| Exercise |
I'd like the entries repeated exactly, without their pictures.
►
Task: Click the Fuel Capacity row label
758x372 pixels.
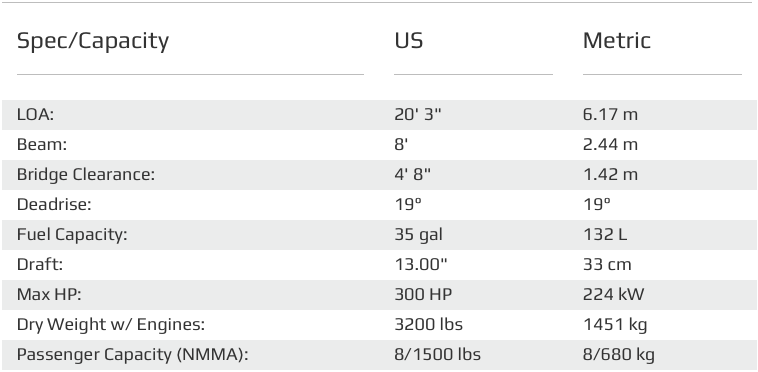Action: tap(72, 235)
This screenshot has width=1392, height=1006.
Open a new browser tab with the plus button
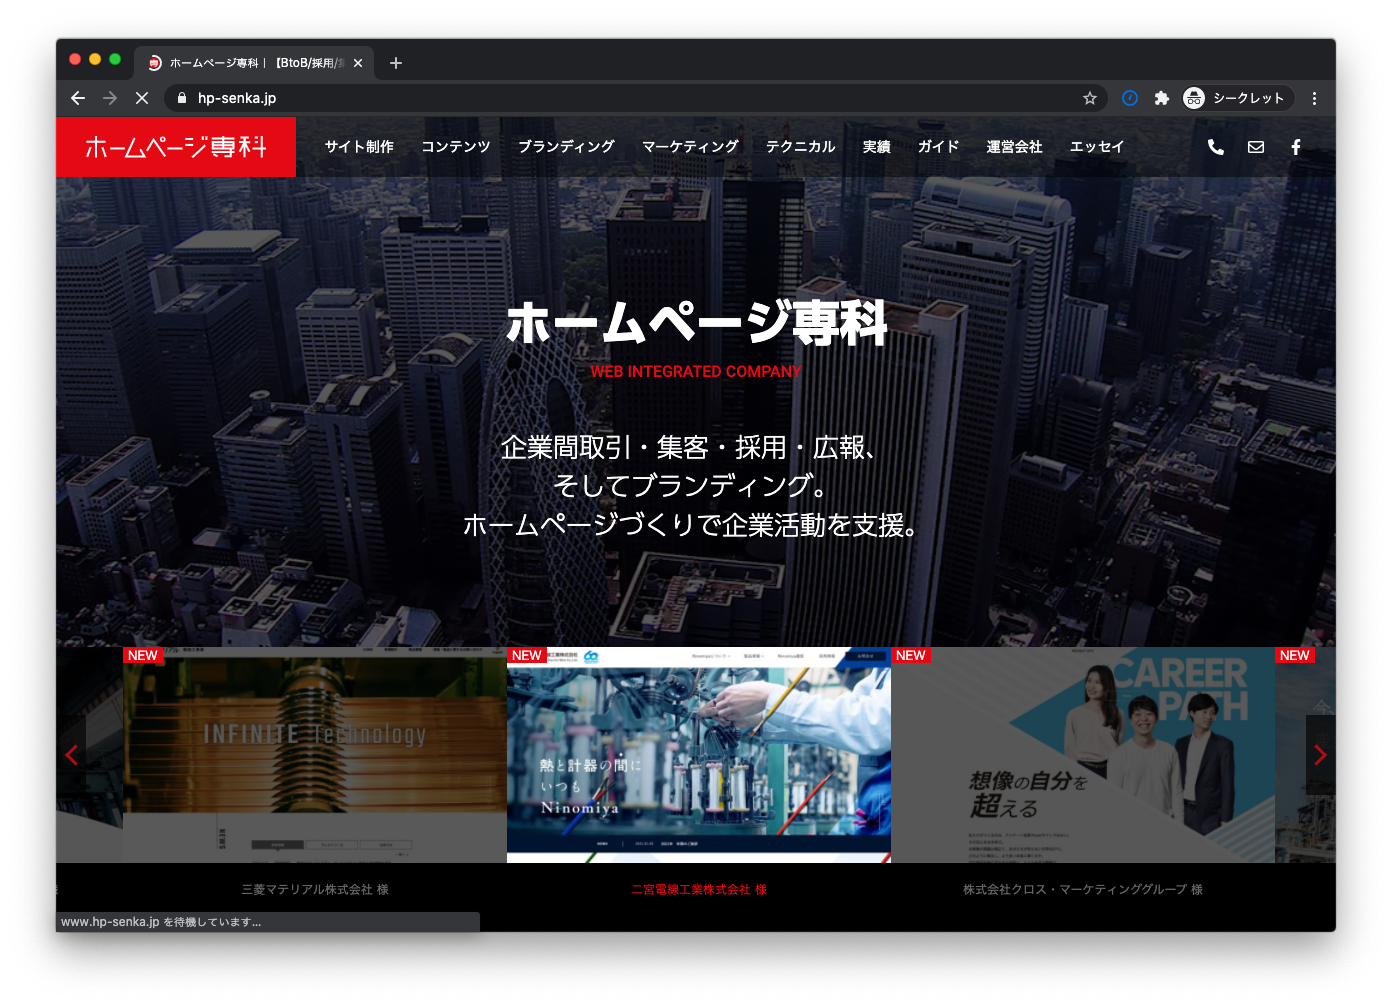(395, 62)
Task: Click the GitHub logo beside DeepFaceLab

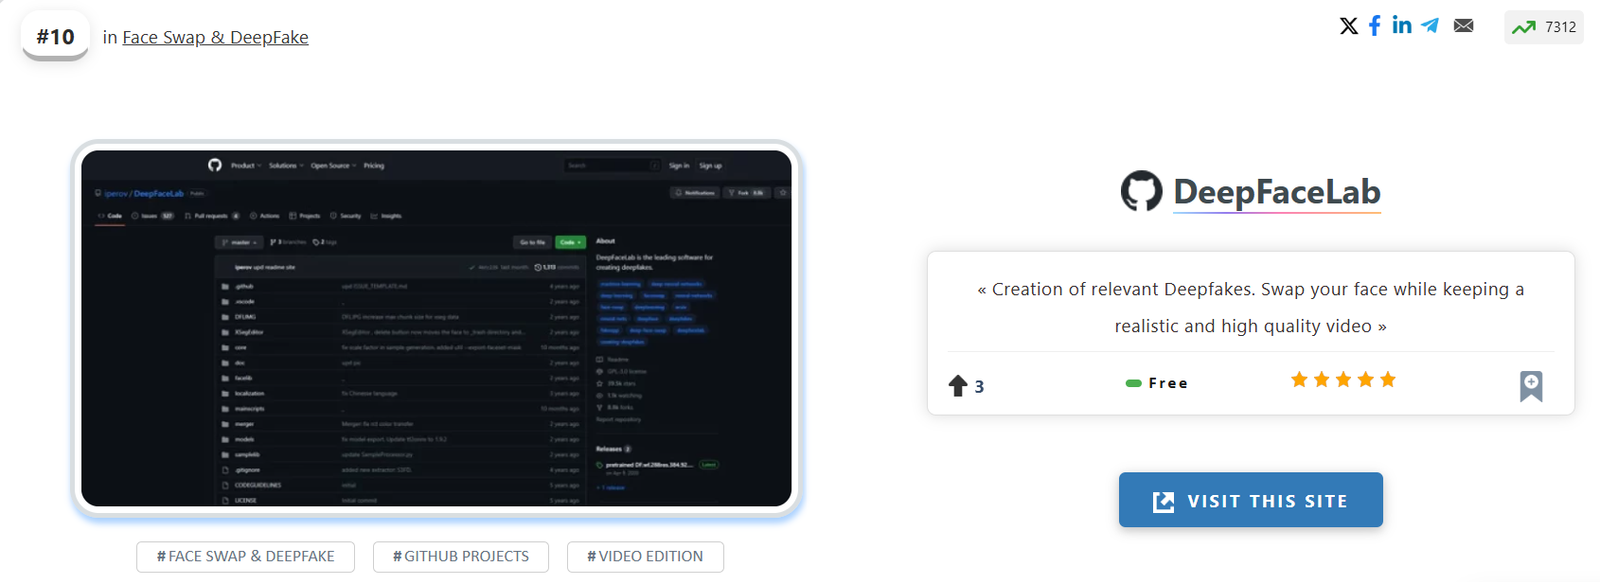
◄
| Written response |
Task: Click the Fuel Capacity row label
758x372 pixels.
Action: tap(72, 235)
This screenshot has width=1392, height=1006.
Open a new browser tab with the plus button
(395, 62)
Task: Click the GitHub logo beside DeepFaceLab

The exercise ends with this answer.